Theoretical study of the O-H stretching band in 3-hydroxy-2-methyl-4-pyrone

Abstract

The infrared spectrum of 3-hydroxy-2-methyl-4-pyrone reveals an O-H stretching frequency roughly 200 cm−1 lower than that of a typical alcohol group. The frequency lowering results from intramolecular hydrogen bonding between the alcohol and ketone groups. In this work, the stretching and bending vibrations of the O-H group in 3-hydroxy-2-methyl-4-pyrone are studied with a theoretical methodology more rigorous than the conventional harmonic approximation. A two-dimensional potential energy surface in internal coordinates corresponding to different hydrogen positions in the plane of the molecule is calculated with the use of the second order Mo/ller-Plesset perturbation theory.
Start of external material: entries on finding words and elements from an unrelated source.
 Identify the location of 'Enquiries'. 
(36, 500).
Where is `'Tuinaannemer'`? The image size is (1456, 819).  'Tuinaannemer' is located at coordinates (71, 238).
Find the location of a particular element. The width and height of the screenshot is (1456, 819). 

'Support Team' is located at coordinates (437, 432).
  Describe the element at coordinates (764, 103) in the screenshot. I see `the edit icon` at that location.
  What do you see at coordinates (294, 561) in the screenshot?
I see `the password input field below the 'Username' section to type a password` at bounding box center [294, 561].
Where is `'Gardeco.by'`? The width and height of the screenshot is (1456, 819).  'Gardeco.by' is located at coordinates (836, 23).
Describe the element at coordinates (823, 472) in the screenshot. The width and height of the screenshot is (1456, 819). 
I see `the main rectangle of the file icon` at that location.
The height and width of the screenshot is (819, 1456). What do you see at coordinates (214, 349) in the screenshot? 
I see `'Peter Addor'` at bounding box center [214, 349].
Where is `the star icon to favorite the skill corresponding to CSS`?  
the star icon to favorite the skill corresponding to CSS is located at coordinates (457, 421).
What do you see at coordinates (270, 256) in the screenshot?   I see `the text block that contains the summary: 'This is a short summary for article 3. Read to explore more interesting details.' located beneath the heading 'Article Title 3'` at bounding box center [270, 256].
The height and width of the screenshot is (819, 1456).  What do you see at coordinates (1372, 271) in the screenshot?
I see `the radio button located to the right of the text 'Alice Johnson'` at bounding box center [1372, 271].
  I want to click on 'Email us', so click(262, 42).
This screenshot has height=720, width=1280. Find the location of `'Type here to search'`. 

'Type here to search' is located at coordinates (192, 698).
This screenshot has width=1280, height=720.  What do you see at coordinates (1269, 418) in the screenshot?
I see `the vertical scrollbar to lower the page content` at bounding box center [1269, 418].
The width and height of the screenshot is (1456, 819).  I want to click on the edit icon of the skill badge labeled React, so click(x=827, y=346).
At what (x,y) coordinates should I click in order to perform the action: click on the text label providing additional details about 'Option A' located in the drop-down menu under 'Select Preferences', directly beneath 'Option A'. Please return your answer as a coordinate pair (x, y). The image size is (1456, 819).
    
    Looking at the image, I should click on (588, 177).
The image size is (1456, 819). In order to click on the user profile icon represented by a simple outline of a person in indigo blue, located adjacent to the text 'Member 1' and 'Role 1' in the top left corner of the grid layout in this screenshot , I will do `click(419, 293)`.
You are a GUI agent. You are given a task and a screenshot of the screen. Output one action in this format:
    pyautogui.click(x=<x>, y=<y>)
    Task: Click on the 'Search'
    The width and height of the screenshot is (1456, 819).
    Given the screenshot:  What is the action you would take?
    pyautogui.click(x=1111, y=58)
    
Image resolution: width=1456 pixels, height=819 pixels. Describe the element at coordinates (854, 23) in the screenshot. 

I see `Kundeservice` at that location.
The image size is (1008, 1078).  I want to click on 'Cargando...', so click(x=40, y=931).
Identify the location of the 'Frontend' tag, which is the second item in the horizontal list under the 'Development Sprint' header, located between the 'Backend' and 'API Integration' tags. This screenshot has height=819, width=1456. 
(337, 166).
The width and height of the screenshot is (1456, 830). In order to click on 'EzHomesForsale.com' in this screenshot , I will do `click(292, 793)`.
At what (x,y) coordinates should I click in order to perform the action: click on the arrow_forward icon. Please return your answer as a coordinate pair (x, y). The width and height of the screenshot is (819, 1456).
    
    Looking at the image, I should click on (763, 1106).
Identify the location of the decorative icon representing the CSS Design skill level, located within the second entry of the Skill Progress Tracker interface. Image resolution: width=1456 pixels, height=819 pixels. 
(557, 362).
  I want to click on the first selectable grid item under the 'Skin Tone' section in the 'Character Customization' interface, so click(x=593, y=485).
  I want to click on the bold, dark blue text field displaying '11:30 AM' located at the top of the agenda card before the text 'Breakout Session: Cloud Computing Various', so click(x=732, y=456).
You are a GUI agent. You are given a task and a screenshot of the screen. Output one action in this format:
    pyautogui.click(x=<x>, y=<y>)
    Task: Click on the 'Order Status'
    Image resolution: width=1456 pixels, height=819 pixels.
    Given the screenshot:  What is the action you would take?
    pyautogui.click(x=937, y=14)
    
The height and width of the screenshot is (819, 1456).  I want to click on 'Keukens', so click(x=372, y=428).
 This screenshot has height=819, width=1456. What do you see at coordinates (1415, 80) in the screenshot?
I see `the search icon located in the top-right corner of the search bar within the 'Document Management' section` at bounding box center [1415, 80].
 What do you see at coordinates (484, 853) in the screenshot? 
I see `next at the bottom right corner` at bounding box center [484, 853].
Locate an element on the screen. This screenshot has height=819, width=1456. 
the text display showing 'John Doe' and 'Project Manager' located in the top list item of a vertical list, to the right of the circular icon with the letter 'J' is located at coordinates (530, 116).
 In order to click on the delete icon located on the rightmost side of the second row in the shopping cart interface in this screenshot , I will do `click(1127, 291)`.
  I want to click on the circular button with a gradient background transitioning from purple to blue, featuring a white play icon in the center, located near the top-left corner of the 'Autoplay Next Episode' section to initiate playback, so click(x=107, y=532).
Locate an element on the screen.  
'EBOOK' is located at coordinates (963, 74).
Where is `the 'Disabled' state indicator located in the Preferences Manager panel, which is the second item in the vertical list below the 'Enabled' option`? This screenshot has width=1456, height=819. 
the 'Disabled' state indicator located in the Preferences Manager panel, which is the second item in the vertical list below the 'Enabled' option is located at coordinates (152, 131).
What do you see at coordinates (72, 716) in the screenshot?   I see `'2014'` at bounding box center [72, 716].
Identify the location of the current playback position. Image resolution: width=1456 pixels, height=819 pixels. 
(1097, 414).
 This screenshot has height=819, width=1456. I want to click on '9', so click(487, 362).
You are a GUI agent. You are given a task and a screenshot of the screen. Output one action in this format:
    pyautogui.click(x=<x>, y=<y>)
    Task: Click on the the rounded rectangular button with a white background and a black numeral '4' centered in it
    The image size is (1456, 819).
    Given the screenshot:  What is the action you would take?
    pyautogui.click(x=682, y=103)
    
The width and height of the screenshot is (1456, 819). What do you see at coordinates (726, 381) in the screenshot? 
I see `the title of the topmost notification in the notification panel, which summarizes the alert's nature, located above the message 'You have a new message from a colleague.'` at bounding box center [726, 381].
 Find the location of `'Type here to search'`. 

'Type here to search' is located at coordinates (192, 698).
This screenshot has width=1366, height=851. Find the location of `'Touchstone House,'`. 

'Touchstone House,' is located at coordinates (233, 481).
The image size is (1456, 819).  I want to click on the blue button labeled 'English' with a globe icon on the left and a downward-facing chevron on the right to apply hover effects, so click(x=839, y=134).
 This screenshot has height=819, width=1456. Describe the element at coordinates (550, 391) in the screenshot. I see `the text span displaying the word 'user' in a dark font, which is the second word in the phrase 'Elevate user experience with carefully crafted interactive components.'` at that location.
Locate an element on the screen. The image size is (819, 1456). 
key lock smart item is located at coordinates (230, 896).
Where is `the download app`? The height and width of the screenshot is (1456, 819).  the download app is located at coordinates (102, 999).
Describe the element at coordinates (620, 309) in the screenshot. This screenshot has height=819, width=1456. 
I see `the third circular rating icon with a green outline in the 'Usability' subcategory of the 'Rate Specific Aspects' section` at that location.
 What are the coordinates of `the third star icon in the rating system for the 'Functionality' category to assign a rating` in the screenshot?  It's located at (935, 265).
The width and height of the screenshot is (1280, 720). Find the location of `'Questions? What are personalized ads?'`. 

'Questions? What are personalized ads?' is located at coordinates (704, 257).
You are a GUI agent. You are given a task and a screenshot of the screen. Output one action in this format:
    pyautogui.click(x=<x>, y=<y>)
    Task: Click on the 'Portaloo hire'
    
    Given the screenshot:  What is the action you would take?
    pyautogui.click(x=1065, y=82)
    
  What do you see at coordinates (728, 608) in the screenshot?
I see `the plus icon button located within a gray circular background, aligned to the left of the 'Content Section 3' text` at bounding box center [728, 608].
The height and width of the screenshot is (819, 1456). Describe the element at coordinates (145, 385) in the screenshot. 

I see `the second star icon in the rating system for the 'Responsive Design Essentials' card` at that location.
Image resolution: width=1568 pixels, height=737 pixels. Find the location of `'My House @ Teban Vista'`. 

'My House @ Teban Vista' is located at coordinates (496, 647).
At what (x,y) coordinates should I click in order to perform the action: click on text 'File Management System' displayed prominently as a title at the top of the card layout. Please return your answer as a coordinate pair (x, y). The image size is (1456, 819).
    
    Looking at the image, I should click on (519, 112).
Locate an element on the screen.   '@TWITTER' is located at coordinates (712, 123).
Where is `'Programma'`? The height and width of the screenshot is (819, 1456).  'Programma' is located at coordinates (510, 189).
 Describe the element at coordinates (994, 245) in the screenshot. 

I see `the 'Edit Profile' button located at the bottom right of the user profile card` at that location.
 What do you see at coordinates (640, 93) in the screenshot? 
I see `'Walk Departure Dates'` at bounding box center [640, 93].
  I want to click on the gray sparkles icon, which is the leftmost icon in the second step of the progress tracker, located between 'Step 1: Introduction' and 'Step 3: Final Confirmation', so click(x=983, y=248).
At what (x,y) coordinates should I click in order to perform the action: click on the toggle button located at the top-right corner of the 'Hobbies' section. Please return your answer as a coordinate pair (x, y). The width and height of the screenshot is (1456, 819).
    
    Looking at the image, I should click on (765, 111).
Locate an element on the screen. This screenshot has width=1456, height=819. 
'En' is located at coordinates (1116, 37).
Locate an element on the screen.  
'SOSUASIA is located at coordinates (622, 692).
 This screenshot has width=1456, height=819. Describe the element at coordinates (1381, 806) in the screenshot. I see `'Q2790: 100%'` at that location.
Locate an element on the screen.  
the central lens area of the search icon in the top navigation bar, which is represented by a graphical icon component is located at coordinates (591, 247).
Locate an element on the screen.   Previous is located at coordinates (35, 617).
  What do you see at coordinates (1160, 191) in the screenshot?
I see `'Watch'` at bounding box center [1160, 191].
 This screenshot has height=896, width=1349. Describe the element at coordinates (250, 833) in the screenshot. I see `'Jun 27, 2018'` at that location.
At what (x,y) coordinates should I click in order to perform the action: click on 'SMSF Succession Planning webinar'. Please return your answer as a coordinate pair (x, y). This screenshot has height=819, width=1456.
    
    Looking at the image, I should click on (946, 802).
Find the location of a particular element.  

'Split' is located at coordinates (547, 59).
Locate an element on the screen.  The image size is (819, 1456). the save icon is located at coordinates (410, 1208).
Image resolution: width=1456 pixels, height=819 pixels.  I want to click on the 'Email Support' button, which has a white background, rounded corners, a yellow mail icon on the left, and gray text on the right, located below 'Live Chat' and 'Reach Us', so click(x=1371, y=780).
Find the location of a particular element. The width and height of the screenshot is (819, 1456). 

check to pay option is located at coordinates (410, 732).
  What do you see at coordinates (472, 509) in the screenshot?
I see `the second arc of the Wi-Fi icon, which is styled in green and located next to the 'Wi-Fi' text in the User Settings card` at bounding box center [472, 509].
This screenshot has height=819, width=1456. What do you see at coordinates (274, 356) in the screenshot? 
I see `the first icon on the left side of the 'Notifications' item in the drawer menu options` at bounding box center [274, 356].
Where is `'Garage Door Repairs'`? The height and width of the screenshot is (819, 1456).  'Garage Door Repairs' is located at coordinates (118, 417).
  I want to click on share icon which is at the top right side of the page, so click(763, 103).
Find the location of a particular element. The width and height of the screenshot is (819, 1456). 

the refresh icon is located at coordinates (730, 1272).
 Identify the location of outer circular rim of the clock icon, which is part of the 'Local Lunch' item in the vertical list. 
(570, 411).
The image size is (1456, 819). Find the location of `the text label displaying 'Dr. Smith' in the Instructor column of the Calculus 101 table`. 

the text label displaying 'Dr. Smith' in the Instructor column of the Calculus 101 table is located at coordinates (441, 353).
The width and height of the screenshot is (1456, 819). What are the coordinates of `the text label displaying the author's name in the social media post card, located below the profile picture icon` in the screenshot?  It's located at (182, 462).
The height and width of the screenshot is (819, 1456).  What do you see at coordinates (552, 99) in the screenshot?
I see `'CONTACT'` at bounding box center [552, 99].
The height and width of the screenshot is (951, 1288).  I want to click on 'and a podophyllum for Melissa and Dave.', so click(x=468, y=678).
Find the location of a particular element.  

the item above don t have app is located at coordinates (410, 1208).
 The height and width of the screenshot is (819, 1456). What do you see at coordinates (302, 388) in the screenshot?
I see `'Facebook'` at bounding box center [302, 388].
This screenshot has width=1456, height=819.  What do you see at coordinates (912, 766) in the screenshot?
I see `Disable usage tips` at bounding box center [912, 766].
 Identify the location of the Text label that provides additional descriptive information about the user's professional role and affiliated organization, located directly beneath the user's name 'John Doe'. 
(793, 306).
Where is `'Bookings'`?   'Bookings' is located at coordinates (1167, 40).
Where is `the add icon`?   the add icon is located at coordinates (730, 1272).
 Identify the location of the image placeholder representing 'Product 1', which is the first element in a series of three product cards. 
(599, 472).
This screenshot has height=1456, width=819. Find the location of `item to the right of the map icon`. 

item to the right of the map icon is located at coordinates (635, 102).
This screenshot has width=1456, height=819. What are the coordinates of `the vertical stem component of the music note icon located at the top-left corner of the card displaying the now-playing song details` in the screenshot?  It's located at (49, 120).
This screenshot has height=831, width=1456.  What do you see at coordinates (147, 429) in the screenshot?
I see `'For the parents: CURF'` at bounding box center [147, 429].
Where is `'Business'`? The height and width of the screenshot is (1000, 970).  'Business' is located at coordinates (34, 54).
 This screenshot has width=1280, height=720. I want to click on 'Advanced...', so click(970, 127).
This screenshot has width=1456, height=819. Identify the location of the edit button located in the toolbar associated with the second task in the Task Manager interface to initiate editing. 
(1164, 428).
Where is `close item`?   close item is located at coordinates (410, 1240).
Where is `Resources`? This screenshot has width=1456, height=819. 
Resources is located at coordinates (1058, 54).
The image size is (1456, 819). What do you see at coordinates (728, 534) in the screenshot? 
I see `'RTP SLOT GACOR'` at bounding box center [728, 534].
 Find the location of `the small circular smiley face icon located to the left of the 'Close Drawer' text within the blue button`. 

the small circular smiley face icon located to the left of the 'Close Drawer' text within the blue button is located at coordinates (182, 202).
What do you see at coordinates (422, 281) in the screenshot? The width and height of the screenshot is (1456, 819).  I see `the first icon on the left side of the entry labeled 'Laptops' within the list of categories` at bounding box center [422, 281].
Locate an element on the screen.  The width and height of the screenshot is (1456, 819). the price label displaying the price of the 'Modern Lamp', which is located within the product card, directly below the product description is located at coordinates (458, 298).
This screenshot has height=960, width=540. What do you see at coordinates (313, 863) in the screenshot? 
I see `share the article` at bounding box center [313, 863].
To include all possible variations in kinetic energy in a large amplitude vibrational mode, g-matrix elements with variable values are employed. The analytical expression for the Hamiltonian matrix elements of the two-dimensional vibrational problem in a basis of shifted Gaussian functions is derived. Expectation values for the O-H stretch nuclear states are variationally determined with the use of shifted Gaussian functions as the basis set. The results of the calculations are compared with the recent matrix-isolation infrared (IR) spectroscopic results. The calculated transition frequency corresponding to the in-plane O-H stretching is found to be in good agreement with the experimental value.